• [Items]:
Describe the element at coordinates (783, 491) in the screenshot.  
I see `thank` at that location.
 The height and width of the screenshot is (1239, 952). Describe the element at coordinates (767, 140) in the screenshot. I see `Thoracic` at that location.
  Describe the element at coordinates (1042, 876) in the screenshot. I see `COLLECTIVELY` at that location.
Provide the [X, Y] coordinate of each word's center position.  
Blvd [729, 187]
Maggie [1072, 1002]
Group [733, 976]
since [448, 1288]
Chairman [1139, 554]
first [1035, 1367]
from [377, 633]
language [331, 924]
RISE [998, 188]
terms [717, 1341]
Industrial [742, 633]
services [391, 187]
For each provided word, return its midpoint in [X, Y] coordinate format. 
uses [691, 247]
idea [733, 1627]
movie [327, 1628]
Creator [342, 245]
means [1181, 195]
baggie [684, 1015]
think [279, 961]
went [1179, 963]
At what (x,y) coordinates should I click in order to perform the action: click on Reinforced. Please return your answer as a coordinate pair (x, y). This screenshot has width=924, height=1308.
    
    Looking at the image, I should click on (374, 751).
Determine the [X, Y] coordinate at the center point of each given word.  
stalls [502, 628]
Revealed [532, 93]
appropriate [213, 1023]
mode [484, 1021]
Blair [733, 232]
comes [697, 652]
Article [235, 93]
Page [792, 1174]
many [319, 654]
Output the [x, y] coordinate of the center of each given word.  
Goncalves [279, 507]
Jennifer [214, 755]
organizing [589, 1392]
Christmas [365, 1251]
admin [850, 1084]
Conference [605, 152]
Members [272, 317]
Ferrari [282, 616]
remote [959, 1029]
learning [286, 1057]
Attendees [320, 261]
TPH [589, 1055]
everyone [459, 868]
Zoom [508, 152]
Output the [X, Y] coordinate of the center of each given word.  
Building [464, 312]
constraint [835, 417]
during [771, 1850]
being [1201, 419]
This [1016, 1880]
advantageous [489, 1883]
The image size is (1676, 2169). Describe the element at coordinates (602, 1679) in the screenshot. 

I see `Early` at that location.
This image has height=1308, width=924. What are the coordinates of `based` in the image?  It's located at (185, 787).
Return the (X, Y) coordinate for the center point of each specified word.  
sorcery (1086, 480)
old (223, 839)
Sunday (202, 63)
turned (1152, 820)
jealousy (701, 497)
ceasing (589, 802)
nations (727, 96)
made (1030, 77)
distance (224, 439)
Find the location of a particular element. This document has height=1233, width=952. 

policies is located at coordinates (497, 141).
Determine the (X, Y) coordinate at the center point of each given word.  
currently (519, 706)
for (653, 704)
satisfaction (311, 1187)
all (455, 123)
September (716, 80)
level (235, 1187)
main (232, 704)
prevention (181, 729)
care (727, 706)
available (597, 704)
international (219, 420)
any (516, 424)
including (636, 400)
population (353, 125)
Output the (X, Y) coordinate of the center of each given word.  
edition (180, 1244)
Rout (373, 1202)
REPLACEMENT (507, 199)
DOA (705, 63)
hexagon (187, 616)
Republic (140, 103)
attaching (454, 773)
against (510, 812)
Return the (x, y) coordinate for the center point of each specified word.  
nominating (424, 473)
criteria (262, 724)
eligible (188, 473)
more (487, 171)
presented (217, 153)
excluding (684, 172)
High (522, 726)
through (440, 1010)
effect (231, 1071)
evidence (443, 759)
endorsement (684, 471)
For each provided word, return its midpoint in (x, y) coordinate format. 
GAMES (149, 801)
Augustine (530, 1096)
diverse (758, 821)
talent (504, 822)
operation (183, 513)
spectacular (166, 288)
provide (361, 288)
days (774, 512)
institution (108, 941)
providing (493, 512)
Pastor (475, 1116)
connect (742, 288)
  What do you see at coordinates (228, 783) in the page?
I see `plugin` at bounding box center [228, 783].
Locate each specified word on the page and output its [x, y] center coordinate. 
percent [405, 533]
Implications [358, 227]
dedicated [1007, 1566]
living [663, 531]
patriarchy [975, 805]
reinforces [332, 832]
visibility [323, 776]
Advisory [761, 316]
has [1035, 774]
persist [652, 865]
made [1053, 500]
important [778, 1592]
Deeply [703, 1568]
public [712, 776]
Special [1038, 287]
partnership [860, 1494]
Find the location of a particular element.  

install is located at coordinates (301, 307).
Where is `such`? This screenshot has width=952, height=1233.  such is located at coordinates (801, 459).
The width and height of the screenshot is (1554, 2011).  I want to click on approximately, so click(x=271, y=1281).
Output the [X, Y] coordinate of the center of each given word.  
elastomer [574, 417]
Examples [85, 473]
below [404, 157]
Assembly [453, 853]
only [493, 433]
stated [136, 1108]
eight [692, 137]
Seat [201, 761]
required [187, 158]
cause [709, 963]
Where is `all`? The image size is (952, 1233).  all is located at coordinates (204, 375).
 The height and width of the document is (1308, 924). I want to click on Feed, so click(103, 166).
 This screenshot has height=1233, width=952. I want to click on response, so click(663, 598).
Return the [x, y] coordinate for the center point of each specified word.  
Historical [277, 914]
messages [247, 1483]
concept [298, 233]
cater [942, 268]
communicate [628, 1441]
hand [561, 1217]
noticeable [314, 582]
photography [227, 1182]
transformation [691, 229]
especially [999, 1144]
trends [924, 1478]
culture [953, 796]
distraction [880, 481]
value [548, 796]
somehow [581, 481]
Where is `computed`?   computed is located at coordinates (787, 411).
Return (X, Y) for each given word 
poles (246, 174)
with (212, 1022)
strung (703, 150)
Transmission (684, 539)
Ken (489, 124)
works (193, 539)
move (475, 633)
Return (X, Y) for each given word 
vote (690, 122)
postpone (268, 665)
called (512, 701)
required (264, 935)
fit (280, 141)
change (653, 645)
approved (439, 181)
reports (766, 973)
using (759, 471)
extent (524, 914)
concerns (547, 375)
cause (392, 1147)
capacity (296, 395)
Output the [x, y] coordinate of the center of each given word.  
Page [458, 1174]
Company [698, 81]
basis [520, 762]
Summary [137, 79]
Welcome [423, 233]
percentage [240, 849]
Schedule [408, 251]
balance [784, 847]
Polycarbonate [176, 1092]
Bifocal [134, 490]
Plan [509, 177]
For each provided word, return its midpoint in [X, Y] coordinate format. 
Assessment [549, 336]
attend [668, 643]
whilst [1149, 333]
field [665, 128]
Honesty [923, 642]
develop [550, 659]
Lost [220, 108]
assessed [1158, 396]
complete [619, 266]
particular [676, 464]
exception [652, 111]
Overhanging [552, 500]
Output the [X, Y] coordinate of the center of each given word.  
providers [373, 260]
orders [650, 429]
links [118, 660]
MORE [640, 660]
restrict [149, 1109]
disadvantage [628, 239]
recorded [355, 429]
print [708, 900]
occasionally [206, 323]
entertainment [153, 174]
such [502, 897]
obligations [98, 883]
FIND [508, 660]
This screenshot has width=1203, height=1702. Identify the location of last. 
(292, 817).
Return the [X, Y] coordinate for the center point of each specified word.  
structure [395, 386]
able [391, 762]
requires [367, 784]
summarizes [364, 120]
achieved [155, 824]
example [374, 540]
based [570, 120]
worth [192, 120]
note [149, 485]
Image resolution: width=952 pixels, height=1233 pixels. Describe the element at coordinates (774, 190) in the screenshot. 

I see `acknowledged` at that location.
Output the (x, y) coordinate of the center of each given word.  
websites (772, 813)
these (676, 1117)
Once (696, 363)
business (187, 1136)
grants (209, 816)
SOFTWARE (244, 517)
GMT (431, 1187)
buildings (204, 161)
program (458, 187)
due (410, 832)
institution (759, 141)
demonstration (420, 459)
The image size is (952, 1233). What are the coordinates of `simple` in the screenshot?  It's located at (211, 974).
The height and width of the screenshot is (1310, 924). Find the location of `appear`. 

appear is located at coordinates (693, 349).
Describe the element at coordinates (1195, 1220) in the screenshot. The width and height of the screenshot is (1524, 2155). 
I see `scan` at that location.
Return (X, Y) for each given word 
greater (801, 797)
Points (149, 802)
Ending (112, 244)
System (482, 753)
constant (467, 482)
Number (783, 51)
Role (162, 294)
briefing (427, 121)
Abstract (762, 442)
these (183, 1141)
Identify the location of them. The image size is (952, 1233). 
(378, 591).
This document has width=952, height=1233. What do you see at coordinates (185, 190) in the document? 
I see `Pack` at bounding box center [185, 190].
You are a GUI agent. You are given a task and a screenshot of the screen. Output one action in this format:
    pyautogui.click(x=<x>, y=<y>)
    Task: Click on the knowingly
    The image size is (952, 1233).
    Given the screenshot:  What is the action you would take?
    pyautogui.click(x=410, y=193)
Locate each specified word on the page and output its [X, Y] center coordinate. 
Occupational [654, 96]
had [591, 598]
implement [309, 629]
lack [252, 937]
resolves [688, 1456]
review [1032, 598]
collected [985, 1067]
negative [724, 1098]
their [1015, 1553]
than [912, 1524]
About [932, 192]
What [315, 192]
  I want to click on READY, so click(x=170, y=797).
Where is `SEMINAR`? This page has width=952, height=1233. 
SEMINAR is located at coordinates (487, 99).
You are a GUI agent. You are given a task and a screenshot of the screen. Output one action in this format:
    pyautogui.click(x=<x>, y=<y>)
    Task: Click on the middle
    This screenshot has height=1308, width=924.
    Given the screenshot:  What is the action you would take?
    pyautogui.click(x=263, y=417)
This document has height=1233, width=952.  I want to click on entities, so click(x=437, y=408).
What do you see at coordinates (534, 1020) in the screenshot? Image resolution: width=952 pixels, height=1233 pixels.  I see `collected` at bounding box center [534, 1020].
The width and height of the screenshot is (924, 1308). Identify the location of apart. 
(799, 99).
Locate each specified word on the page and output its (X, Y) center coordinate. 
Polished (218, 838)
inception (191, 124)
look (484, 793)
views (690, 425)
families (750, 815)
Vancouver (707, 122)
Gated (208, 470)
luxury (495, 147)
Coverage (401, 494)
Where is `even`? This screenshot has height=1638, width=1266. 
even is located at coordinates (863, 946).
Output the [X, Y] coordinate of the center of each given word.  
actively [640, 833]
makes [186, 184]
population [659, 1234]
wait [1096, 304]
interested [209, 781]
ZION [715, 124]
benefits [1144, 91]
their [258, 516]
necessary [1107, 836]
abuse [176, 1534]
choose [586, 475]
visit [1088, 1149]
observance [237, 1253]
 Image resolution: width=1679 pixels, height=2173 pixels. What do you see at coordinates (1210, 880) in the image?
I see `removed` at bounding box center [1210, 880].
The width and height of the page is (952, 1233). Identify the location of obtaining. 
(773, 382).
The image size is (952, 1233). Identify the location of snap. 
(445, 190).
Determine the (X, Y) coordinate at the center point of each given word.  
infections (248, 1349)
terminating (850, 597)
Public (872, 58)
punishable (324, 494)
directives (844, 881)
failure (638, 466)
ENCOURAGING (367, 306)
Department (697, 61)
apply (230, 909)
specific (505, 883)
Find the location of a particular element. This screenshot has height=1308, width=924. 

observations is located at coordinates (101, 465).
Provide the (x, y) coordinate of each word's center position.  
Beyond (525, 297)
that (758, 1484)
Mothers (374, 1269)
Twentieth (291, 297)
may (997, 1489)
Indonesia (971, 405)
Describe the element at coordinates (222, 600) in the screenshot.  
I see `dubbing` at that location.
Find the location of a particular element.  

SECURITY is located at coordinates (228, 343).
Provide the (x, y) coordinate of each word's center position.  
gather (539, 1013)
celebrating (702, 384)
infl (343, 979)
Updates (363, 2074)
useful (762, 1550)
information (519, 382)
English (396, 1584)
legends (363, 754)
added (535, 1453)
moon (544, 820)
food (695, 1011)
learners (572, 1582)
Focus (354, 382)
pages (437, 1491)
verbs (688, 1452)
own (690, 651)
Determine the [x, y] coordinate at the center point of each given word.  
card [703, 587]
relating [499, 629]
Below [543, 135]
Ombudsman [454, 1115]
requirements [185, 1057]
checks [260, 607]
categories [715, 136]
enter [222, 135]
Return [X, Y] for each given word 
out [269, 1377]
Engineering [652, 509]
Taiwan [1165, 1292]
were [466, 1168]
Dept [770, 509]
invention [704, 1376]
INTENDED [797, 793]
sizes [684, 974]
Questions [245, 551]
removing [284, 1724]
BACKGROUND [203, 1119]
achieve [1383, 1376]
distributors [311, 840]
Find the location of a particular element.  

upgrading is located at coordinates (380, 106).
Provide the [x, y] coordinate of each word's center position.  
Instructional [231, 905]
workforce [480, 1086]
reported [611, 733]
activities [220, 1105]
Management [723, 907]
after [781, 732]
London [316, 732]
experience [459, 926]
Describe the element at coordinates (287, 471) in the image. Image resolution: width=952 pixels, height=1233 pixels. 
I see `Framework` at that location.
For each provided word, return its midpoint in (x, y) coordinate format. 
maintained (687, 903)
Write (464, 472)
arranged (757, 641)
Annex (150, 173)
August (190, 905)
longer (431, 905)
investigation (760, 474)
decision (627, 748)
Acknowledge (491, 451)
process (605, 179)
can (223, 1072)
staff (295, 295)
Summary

• [What is needed]: Put the lines of the records above into a JSON list of strings, one string per line and with blank lines omitted. Start at the line containing "may (997, 1489)" and continue through the line containing "longer (431, 905)", including both.

• [Written solution]:
[
  "may (997, 1489)",
  "Indonesia (971, 405)",
  "Describe the element at coordinates (222, 600) in the screenshot.  ",
  "I see `dubbing` at that location.",
  "Find the location of a particular element.  ",
  "SECURITY is located at coordinates (228, 343).",
  "Provide the (x, y) coordinate of each word's center position.  ",
  "gather (539, 1013)",
  "celebrating (702, 384)",
  "infl (343, 979)",
  "Updates (363, 2074)",
  "useful (762, 1550)",
  "information (519, 382)",
  "English (396, 1584)",
  "legends (363, 754)",
  "added (535, 1453)",
  "moon (544, 820)",
  "food (695, 1011)",
  "learners (572, 1582)",
  "Focus (354, 382)",
  "pages (437, 1491)",
  "verbs (688, 1452)",
  "own (690, 651)",
  "Determine the [x, y] coordinate at the center point of each given word.  ",
  "card [703, 587]",
  "relating [499, 629]",
  "Below [543, 135]",
  "Ombudsman [454, 1115]",
  "requirements [185, 1057]",
  "checks [260, 607]",
  "categories [715, 136]",
  "enter [222, 135]",
  "Return [X, Y] for each given word ",
  "out [269, 1377]",
  "Engineering [652, 509]",
  "Taiwan [1165, 1292]",
  "were [466, 1168]",
  "Dept [770, 509]",
  "invention [704, 1376]",
  "INTENDED [797, 793]",
  "sizes [684, 974]",
  "Questions [245, 551]",
  "removing [284, 1724]",
  "BACKGROUND [203, 1119]",
  "achieve [1383, 1376]",
  "distributors [311, 840]",
  "Find the location of a particular element.  ",
  "upgrading is located at coordinates (380, 106).",
  "Provide the [x, y] coordinate of each word's center position.  ",
  "Instructional [231, 905]",
  "workforce [480, 1086]",
  "reported [611, 733]",
  "activities [220, 1105]",
  "Management [723, 907]",
  "after [781, 732]",
  "London [316, 732]",
  "experience [459, 926]",
  "Describe the element at coordinates (287, 471) in the image. Image resolution: width=952 pixels, height=1233 pixels. ",
  "I see `Framework` at that location.",
  "For each provided word, return its midpoint in (x, y) coordinate format. ",
  "maintained (687, 903)",
  "Write (464, 472)",
  "arranged (757, 641)",
  "Annex (150, 173)",
  "August (190, 905)",
  "longer (431, 905)"
]